- **AIM**: Reproduce the material from the line containing "Screen dimensions: 322x253" through the line containing "pyautogui.click(x=146, y=76)", including both of those lines.

======== DATA FOR THE TASK

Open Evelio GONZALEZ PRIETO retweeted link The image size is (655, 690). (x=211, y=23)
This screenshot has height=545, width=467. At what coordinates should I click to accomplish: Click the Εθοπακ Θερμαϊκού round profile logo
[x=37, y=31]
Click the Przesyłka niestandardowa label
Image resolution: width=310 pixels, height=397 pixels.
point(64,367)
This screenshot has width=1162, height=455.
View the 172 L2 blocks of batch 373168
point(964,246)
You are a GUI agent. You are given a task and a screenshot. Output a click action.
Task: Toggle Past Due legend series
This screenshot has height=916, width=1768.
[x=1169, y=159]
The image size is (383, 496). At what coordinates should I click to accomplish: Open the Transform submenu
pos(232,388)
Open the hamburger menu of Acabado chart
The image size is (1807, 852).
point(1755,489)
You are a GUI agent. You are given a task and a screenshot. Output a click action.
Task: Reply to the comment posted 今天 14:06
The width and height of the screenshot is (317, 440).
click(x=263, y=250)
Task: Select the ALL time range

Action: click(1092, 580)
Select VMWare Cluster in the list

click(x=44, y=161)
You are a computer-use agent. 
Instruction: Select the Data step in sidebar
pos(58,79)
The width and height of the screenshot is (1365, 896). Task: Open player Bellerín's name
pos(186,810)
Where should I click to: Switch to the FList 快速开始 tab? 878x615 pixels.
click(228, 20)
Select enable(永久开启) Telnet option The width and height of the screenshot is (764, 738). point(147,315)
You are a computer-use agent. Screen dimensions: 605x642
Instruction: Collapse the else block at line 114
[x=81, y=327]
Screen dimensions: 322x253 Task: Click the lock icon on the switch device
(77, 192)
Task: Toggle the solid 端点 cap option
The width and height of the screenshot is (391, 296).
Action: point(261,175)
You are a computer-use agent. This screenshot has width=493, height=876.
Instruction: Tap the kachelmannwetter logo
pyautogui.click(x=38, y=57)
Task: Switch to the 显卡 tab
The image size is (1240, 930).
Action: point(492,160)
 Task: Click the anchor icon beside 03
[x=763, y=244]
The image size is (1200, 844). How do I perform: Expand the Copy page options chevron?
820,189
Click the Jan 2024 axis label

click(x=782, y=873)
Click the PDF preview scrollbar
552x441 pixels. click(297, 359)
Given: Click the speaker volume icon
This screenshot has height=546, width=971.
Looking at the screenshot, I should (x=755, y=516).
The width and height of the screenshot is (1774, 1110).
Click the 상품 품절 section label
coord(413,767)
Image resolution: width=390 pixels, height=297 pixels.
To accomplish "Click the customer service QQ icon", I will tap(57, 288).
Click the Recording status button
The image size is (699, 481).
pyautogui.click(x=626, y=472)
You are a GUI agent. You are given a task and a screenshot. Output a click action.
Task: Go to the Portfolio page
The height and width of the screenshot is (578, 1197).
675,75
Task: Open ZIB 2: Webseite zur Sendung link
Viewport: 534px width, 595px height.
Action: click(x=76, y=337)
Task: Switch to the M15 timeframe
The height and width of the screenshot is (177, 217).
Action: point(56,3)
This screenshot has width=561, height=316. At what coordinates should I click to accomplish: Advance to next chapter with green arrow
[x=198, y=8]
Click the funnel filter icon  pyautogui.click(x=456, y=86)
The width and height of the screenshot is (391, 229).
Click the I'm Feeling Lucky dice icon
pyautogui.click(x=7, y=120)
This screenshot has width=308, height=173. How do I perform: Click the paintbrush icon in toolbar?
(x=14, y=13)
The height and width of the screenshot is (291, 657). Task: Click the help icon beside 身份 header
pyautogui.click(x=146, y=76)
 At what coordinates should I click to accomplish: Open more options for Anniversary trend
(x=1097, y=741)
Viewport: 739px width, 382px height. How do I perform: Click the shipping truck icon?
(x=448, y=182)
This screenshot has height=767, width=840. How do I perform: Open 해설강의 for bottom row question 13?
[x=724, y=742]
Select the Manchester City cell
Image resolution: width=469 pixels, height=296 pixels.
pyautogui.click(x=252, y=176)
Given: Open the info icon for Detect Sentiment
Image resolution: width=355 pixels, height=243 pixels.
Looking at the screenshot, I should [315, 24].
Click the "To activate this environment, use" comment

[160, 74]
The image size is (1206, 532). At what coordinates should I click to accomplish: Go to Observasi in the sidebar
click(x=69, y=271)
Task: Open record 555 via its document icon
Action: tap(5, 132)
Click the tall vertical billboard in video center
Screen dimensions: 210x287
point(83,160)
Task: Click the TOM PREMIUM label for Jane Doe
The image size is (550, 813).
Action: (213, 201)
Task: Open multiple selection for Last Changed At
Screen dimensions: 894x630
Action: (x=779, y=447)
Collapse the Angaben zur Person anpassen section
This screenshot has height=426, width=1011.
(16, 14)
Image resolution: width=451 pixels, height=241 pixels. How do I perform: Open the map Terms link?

================

- **WORKED ANSWER**:
Screen dimensions: 322x253 Task: Click the lock icon on the switch device
(77, 192)
Task: Toggle the solid 端点 cap option
The width and height of the screenshot is (391, 296).
Action: point(261,175)
You are a computer-use agent. This screenshot has width=493, height=876.
Instruction: Tap the kachelmannwetter logo
pyautogui.click(x=38, y=57)
Task: Switch to the 显卡 tab
The image size is (1240, 930).
Action: point(492,160)
 Task: Click the anchor icon beside 03
[x=763, y=244]
The image size is (1200, 844). How do I perform: Expand the Copy page options chevron?
820,189
Click the Jan 2024 axis label

click(x=782, y=873)
Click the PDF preview scrollbar
552x441 pixels. click(297, 359)
Given: Click the speaker volume icon
This screenshot has height=546, width=971.
Looking at the screenshot, I should (x=755, y=516).
The width and height of the screenshot is (1774, 1110).
Click the 상품 품절 section label
coord(413,767)
Image resolution: width=390 pixels, height=297 pixels.
To accomplish "Click the customer service QQ icon", I will tap(57, 288).
Click the Recording status button
The image size is (699, 481).
pyautogui.click(x=626, y=472)
You are a GUI agent. You are given a task and a screenshot. Output a click action.
Task: Go to the Portfolio page
The height and width of the screenshot is (578, 1197).
675,75
Task: Open ZIB 2: Webseite zur Sendung link
Viewport: 534px width, 595px height.
Action: click(x=76, y=337)
Task: Switch to the M15 timeframe
The height and width of the screenshot is (177, 217).
Action: point(56,3)
This screenshot has width=561, height=316. At what coordinates should I click to accomplish: Advance to next chapter with green arrow
[x=198, y=8]
Click the funnel filter icon  pyautogui.click(x=456, y=86)
The width and height of the screenshot is (391, 229).
Click the I'm Feeling Lucky dice icon
pyautogui.click(x=7, y=120)
This screenshot has width=308, height=173. How do I perform: Click the paintbrush icon in toolbar?
(x=14, y=13)
The height and width of the screenshot is (291, 657). Task: Click the help icon beside 身份 header
pyautogui.click(x=146, y=76)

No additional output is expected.